The Bible is not the same thing as a textbook, and friends of Faith got themselves into trouble when they treated the Bible like it was a textbook. For instance, the first book in the Bible was the book called Genesis, and the very beginning of that book was a beautiful poem written about the creation of the world. Here is the very first part of that poem:

In the beginning when God created the heavens and the earth, the earth was a formless void and darkness covered the face of the deep, while a wind from God swept over the face of the waters. Then God said, “Let there be light, and there was light. And God saw that the light was good; and God separated the light from the darkness. God called the light Day, and the darkness he called Night. And there was evening and there was morning, the first day.

Unfortunately, some missed the point of the poem. They thought it was an account of how the world came into being, describing the exact process and timetable by which God created, but that wasn’t the point at all. The creation story is not there to tell the friends of Faith how God created the world, but simply that it was created by God. In the beginning, whenever that was, however that happened, God was there. It just says, “In the beginning, God . . .” It assumes the presence of God from the beginning, and whatever process was used to create it all, God was there all along and involved. That’s the point. The Bible starts with God, who is the answer to the greatest “Why?” question of them all.

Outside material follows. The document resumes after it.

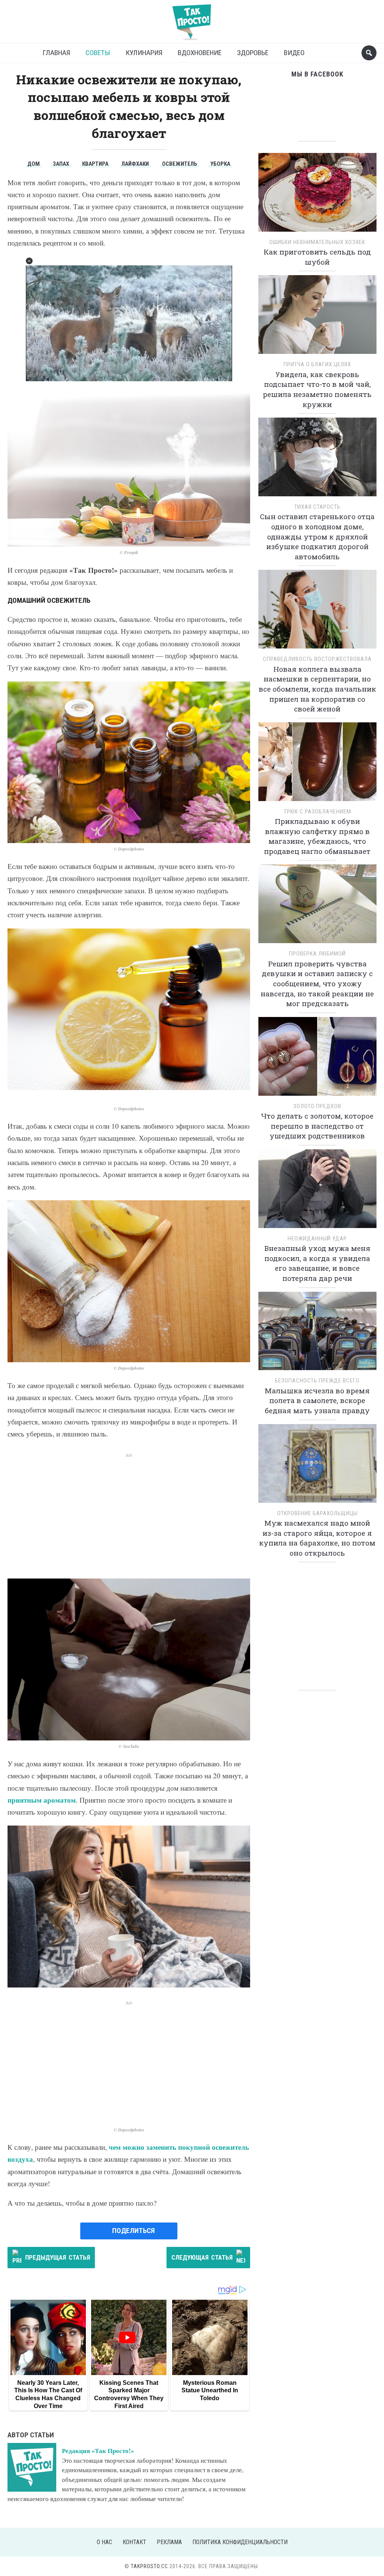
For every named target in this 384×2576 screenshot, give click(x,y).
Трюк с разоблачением (317, 811)
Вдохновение (200, 52)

The Bible is not a textbook, and a textbook is not the Bible, because the aims of purposes of both are so different. Friends of Faith and friends of Science get themselves in trouble when we cannot see the difference between these two, when we think that the only truth there is the world is that which is factual, and when we ask Faith and Science to answer questions they simply were never designed to answer.

Faith and Science are friends. They have been from the very beginning, they are now, and so they shall continue to be. They are friends because they realize that they ask different sorts of questions about the same things. Their answers are not mutually exclusive, but are actually complementary.

Friends, God is not threatened by any scientific idea or discovery, neither should our faith. If creation is the handiwork of God, then science helps us to see the exquisite and marvelous workings of our creation, which leads us to glorify the Creator. As people of faith, how can that do anything for us other than magnify God?

Jesus said that we are to worship God with all that we are, including our minds. Isn’t it exciting to realize that science can actually be a catalyst for worshiping God with all our minds by helping us to see how powerful and creative and awesome our Creator truly is?

The psalmist says, “The heavens are telling the glory of God” (Psalm 19:1). When you consider the gifts of discovery science has given us, what choice do we have but to find ourselves truly lost in wonder, love, and praise?